-- Activity --
Output the data in full. Keep every entry exactly as written.

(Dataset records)
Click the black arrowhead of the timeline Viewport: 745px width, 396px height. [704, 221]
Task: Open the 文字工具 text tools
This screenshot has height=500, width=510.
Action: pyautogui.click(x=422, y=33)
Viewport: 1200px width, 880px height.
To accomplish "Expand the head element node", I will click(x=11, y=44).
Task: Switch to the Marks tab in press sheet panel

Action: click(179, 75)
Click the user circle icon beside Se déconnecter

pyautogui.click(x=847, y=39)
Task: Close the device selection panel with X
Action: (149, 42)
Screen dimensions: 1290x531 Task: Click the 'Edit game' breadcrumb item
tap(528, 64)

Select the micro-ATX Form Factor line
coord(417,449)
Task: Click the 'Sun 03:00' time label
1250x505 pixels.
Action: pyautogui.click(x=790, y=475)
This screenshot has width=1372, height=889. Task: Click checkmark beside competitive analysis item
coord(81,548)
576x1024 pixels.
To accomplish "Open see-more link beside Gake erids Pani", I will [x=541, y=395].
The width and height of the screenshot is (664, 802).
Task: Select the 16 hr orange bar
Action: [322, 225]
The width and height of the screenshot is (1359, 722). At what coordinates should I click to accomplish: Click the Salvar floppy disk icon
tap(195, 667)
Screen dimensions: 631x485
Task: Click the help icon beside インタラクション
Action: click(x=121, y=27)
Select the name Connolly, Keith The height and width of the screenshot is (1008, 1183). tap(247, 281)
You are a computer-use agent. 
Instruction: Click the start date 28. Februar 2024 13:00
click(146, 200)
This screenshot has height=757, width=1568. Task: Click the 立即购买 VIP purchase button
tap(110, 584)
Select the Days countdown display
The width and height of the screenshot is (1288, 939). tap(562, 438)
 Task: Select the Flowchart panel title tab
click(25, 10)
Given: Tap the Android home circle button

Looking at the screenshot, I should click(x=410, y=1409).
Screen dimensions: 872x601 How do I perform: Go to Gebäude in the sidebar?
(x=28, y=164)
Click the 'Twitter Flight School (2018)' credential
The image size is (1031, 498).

-- The answer --
Click the black arrowhead of the timeline Viewport: 745px width, 396px height. [704, 221]
Task: Open the 文字工具 text tools
This screenshot has height=500, width=510.
Action: pyautogui.click(x=422, y=33)
Viewport: 1200px width, 880px height.
To accomplish "Expand the head element node", I will click(x=11, y=44).
Task: Switch to the Marks tab in press sheet panel

Action: click(179, 75)
Click the user circle icon beside Se déconnecter

pyautogui.click(x=847, y=39)
Task: Close the device selection panel with X
Action: (149, 42)
Screen dimensions: 1290x531 Task: Click the 'Edit game' breadcrumb item
tap(528, 64)

Select the micro-ATX Form Factor line
coord(417,449)
Task: Click the 'Sun 03:00' time label
1250x505 pixels.
Action: pyautogui.click(x=790, y=475)
This screenshot has width=1372, height=889. Task: Click checkmark beside competitive analysis item
coord(81,548)
576x1024 pixels.
To accomplish "Open see-more link beside Gake erids Pani", I will [x=541, y=395].
The width and height of the screenshot is (664, 802).
Task: Select the 16 hr orange bar
Action: [322, 225]
The width and height of the screenshot is (1359, 722). At what coordinates should I click to accomplish: Click the Salvar floppy disk icon
tap(195, 667)
Screen dimensions: 631x485
Task: Click the help icon beside インタラクション
Action: click(x=121, y=27)
Select the name Connolly, Keith The height and width of the screenshot is (1008, 1183). tap(247, 281)
You are a computer-use agent. 
Instruction: Click the start date 28. Februar 2024 13:00
click(146, 200)
This screenshot has height=757, width=1568. Task: Click the 立即购买 VIP purchase button
tap(110, 584)
Select the Days countdown display
The width and height of the screenshot is (1288, 939). tap(562, 438)
 Task: Select the Flowchart panel title tab
click(25, 10)
Given: Tap the Android home circle button

Looking at the screenshot, I should click(x=410, y=1409).
Screen dimensions: 872x601 How do I perform: Go to Gebäude in the sidebar?
(x=28, y=164)
Click the 'Twitter Flight School (2018)' credential
The image size is (1031, 498).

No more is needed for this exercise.